I have ordered a pair of the Varta 200 mAh battery packs and will see how they work out. Killed me to order from China a pair of German-made batteries.
I think I'll stick with my simple to construct one, it's 1.5F at 5 volts and very simple to construct. It's hard to imagine a place where a full sized AA battery will fit that this one won't.
I agree, but I'll try the Varta battery because I'm not ready to jump to capacitors. MTH has indicated that the 200mAh size should be adequate.
Yes, I was thinking back to my recollection of GRJ's earlier comments on roll-your-own BCRs.
GRJ: Are you going to York?
John,
What's available to replace the 8.4 volt battery?
Are these suitable for 5V or 3V PS/2 ? Or both?
Trevise, given that the voltage applied to the battery on a 5-volt system is greater than 8.4 volts, and that these capacitors have a 5-volt rating, I would say they are not suitable to replace a system (the so-called 5-volt system) that uses the 8.4 volt battery. I shall leave it to the electronics experts to indicate whether there is a way to wire them up, in series or otherwise, to make them usable.
What are the 200mah batteries? The AAA batteries from MTH still claim to be 700mah.
Here's a contrast of the three sizes, AA, AAA, and a BCR clone. While the BCR clone doesn't have near the energy, it's worked fine in a number of PS/2 locomotives and I have no shutdown issues.
RJR said he was looking at the 200mah AAA. It is the capacity of the battery.
The 8.4V only have a 150-180mah rating but that is at 8.4V, my opinion is a 700mah rating is better than 200mah for the 2.4V. But looks like RJR bought some already. G
Make sense.

Dataset records →
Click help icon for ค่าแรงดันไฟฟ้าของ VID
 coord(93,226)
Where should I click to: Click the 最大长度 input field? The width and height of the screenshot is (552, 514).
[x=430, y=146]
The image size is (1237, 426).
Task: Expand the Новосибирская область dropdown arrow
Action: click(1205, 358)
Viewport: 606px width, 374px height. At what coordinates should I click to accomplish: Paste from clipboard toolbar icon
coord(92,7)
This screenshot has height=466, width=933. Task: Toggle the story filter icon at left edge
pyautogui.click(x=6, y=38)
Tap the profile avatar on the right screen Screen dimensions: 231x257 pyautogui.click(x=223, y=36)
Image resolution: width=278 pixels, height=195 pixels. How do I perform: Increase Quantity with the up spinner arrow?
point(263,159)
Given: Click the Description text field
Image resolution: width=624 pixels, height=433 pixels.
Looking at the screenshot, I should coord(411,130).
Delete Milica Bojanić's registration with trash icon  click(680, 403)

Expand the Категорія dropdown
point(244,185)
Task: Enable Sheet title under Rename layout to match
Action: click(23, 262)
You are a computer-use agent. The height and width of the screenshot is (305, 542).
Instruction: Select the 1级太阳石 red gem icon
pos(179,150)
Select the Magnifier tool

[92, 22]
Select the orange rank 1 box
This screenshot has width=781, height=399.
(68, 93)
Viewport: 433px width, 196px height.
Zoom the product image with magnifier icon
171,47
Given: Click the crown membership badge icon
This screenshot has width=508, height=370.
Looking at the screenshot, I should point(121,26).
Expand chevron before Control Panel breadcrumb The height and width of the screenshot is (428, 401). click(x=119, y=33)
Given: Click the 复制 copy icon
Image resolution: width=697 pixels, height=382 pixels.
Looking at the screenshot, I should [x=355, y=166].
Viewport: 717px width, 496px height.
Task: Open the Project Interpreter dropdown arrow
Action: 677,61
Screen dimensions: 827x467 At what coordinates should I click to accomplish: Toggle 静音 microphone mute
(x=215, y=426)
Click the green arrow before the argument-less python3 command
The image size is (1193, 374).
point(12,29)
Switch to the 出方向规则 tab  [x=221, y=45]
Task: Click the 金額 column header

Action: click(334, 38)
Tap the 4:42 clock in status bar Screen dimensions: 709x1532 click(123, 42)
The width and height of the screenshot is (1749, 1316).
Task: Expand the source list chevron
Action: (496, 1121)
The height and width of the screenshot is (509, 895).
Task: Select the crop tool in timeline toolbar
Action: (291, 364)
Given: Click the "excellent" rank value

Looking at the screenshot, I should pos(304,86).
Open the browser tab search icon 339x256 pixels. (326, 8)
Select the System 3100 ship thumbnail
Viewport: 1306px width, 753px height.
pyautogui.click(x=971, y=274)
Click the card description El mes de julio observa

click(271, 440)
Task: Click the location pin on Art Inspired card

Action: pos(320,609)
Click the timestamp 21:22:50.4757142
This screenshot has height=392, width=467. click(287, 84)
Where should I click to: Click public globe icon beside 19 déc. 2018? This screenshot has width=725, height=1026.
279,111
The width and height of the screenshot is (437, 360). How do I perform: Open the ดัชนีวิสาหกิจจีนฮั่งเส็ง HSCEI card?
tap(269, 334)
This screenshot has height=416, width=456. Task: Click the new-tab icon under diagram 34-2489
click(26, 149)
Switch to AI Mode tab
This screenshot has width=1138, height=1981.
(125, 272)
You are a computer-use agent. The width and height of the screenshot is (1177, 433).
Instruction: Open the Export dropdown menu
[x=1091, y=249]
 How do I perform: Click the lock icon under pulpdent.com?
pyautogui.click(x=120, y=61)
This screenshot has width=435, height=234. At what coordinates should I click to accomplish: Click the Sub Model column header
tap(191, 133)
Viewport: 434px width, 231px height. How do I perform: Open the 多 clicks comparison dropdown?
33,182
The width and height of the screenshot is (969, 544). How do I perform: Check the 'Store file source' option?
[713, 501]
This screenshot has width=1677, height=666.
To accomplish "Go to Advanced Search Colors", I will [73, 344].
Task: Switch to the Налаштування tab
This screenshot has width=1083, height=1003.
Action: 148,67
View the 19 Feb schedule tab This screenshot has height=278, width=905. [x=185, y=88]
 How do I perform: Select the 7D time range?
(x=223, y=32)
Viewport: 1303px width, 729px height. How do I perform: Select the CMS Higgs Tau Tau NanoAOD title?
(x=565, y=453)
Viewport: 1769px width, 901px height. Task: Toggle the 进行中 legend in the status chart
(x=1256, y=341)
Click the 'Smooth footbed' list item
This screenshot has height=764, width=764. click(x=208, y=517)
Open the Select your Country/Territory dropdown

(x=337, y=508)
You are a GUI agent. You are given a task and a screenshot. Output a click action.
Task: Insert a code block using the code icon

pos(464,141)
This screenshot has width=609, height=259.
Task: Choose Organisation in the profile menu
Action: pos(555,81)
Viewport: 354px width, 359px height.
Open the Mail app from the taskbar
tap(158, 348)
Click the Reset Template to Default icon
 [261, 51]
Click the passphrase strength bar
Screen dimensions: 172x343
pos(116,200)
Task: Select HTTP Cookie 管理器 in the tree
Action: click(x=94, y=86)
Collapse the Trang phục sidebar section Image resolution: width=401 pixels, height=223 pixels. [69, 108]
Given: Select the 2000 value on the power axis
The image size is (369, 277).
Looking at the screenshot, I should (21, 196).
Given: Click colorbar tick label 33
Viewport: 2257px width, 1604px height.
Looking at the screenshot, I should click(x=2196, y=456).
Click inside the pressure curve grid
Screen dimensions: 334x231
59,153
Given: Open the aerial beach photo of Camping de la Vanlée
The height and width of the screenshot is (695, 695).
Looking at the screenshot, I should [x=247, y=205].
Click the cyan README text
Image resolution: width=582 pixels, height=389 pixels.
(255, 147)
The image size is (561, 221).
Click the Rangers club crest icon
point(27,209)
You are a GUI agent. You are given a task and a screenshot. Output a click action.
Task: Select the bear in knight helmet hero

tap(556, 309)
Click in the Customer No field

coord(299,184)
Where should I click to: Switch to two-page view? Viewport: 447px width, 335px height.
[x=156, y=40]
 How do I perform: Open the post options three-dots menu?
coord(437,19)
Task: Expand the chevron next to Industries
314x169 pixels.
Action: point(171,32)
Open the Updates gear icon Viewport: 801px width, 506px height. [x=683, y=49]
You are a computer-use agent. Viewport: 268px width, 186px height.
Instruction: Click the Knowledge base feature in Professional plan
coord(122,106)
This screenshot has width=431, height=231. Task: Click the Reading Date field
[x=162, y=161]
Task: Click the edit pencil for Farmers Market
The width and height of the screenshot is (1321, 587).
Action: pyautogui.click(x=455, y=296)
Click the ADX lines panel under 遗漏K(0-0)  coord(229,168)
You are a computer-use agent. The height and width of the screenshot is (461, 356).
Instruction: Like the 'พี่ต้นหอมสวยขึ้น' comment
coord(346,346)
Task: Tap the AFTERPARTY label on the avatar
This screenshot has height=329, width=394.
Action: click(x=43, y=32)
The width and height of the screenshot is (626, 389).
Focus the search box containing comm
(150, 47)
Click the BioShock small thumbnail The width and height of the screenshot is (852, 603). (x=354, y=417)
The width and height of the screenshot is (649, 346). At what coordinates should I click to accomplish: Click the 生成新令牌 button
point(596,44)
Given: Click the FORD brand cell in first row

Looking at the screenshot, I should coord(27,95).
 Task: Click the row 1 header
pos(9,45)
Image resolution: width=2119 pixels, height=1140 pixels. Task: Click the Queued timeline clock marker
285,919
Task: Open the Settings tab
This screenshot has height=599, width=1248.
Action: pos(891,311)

Exercise task 1 → In the train battery discussion, what capacity do the AAA batteries from MTH still claim to have?
Exercise task 2 → Carry on the train battery discussion past its final post.
The listing has no connection to the train battery discussion.

Result 1 → 700 mAh.

Result 2 →
I'm sure there's an equivalent capacitor set to replace an 8.4 volt.
John,
What's available to replace the 8.4 volt battery?
Barry, You can put 2 in series. That will double the voltage but half the capacity. G
George,
Thanks!
Stan2004: I was unclear in my question. I meant what size/type capacitor do they use in PS3.
I have ordered a pair of the Varta 200 mAh battery packs and will see how they work out. Killed me to order from China a pair of German-made batteries.
They are the same, though they use 2 individual ones vice the double pack version. The double is just 2 2.5V or 2.7V capacitors in series. G
GGG, yes I ordered a pair to see how they work. I agree that 8.4 v 200 mAh is more power than 2.4 200 mAh. But I also wonder what the mAh rating (if any) would be on a 1.5F cap????
I do think the standard pair of AA MiMH's may be overkill, although it does provide a reserve for extended non-use of trains.
GRJ: How long do the 1.5F caps keep the sound on when power is shut?
Depending on the engine just long enough to complete the shutdown. Not much reserve beyond that.
I have use the 2.5F but they are more expensive and take a little longer to charge. G
See my previous post to Barry with the complete construction details in it.
John,
I had those instructions, however, I thought that there might be a device I could buy that was already assembled, alike the 3 volt battery replacement.
GRJ, you give me pause when you say you hook black to +. My experience when using electrolytics was the opposite, that the + side is positive whether furnishing current or receiving it.
Is that how you've done it on the 3rd single cap example also?
Barry, there's always the genuine BCR for $24.99.
RJR, remember that we're doing this backwards, the male and female contacts on the connector are reversed from what a real battery has. We are trying to be a battery, not draw energy from a battery.
Trust me, the + goes to the correct place. Yes, the + terminal on the caps does indeed go to the + side of the circuit.
Understand. The connector is set up for load, not line.